La Namco della bidimensione ultima, cui si vorrebbe intitolare una
piazza, una strada, un centro di studi sulle culture parallele la pratica
del collezionismo, è la Namco delle invenzioni stravaganti di costumanza
nippo nappa come body suit in fibre di acrilico e resina-grafite di tessuti
resistenti al ferro, al fuoco, alla forza di gravità. Se il character design
eccelle, il residuo design delibera adeguabili fabbriche di sprites
esultanti a macchia, all’interno di una regione (legione) di colore a
saturazione e fotogramma. Disinvolto avviene lo scambio tra schermi; lo
scorrere, l’avvicinamento della cinepresa grandangolare scatena un
rettangolo di ampiezza e di azioni traboccanti di effetti al flash, episodi
di tridimensionalità, rotazioni che s’incastrano al suono oltre il muro del suono, sino a che vi sia la saldatura uniforme tra
campionamento e rivestimento, cose che Namco sapeva in ugual modo
attrezzarsi su hardware meno capaci.

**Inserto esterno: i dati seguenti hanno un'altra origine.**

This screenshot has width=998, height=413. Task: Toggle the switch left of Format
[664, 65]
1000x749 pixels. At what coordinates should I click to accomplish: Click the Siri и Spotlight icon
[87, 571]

Mach Breakers è l’opportunità di un
videogioco migliore, e risulta assai provvidenziale adesso, nell’istante in
cui il videogioco reclama l’uso di dieci e più tasti ed estensioni di
tasti, venti dita che si incrociano su tasti che a un certo stadio di
culminazione assumono il controllo, così che sia il controller ormai
indipendente e intelligente, con una sua vita di potenziali relazioni di
gran vibrazione a muovere l’umano che spara, a dirgli cosa fare, dove
andare. Messo al bando il joystick Mach Breakers, che ci salverà tutti,
realizza un mondo giapponese denso di esuberanza e Namco.